Simply put, not all lupus antibodies display nuclear patterns under IIF staining—a common ANA testing method—and instead can show up as a cytoplasmic pattern, explains lead author May Choi, MD, FRCPC, rheumatology clinical lecturer at the Cumming School of Medicine, University of Calgary, and Alberta Health Services, Canada. This means if a lab is not testing or not reporting cytoplasmic patterns as positive, “they are potentially missing important antibodies,” she says.
Test results can vary among labs for different reasons, including what types of assays are used, says Dr. Choi. In addition, insurance reimbursement policies may prompt some labs to skip checking for CMPs altogether and only test for nuclear patterns, she says.
The result of the misclassification is that some patients who actually have lupus may be overlooked and go undiagnosed or may not qualify for clinical trials, says Dr. Choi. To get a better handle on how often this happens, researchers studied the prevalence of IIF anti-cellular antibody staining among patients at inception of lupus, relevant because ANA testing is usually ordered at the beginning, when doctors are trying to make a diagnosis, she says.
“It’s also believed that the ANA can change over the disease course, so we wanted to study patients near the time of diagnosis,” says Dr. Choi.
The study looked at patients who were considered ANA positive if their lab test showed a nuclear pattern, as well as other patients who had ANA with cytoplasmic and mitotic patterns only.
“We found a small percentage of the patients were CMP positive, and a small percentage of these patients who would have otherwise been called ANA negative,” she says.
Researchers used baseline serum of patients in the Systemic Lupus International Collaborating Clinics inception cohort to detect anti-cellular antibodies by IIF on Hep-2000 substrate. The three subsets examined were ANA positive, which showed the presence of either nuclear or mixed nuclear/CMP staining; anti-cellular antibody negative, which lacked intracellular staining; and isolated CMP staining.

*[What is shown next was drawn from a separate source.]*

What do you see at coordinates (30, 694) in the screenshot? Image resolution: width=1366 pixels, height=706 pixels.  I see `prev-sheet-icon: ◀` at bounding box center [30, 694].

All tests from the study were conducted at one central lab, the Mitogen Advanced Diagnostic Laboratory at the University of Calgary.

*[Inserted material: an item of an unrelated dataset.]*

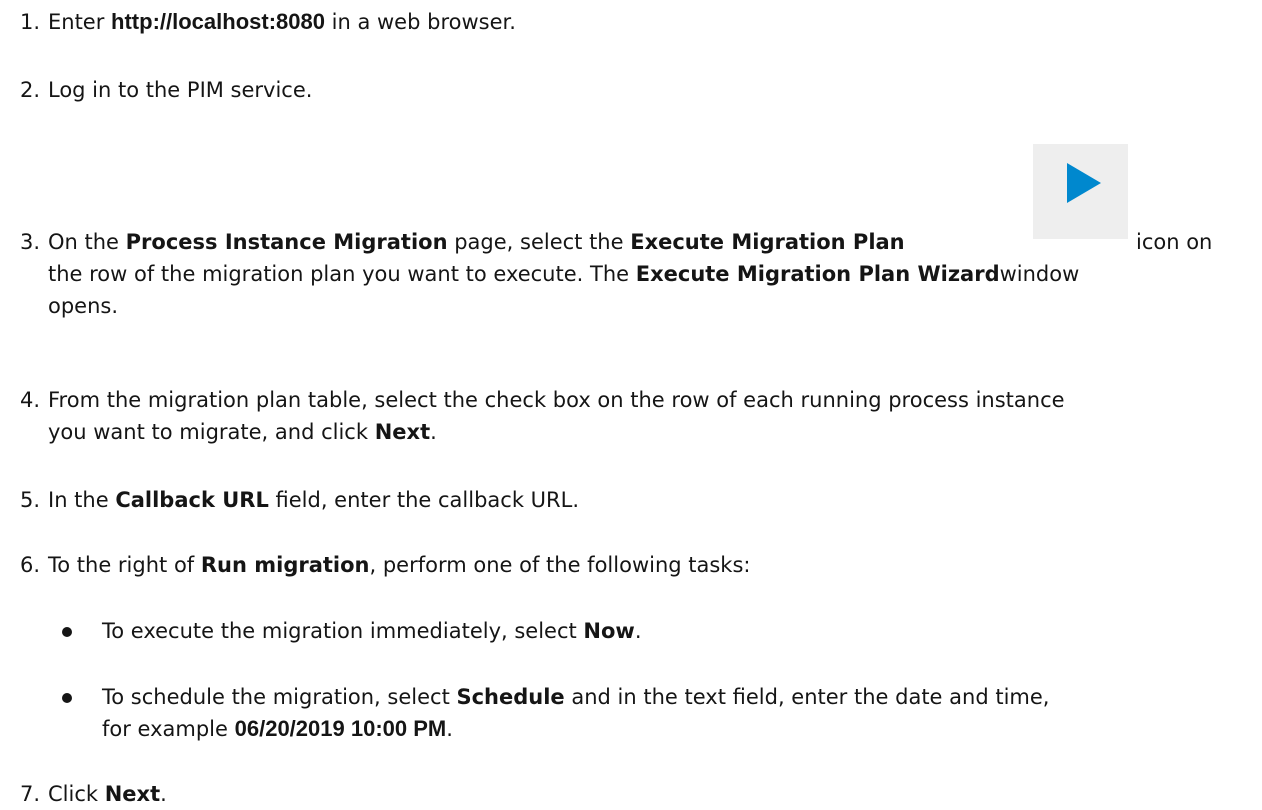  What do you see at coordinates (218, 22) in the screenshot?
I see `url-text: http://localhost:8080` at bounding box center [218, 22].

“We wanted to standardize everything to one location” because of the variability that can exist between centers and different assays, says Dr. Choi.
Study results revealed that out of 1,137 newly diagnosed lupus patients, the majority or 92% (1,049) were ANA positive, according to the article. Among the remaining patients, 6.2% (71) were anti-cellular antibody negative and 1.5% (17) had an isolated CMP.
The findings reveal that given the traditional definition, patients from the latter group would identify as ANA negative, even though they have antibodies directed against a variety of CMP targets, the article states.
“So these patients may have been misclassified as ANA negative,” says Dr. Choi.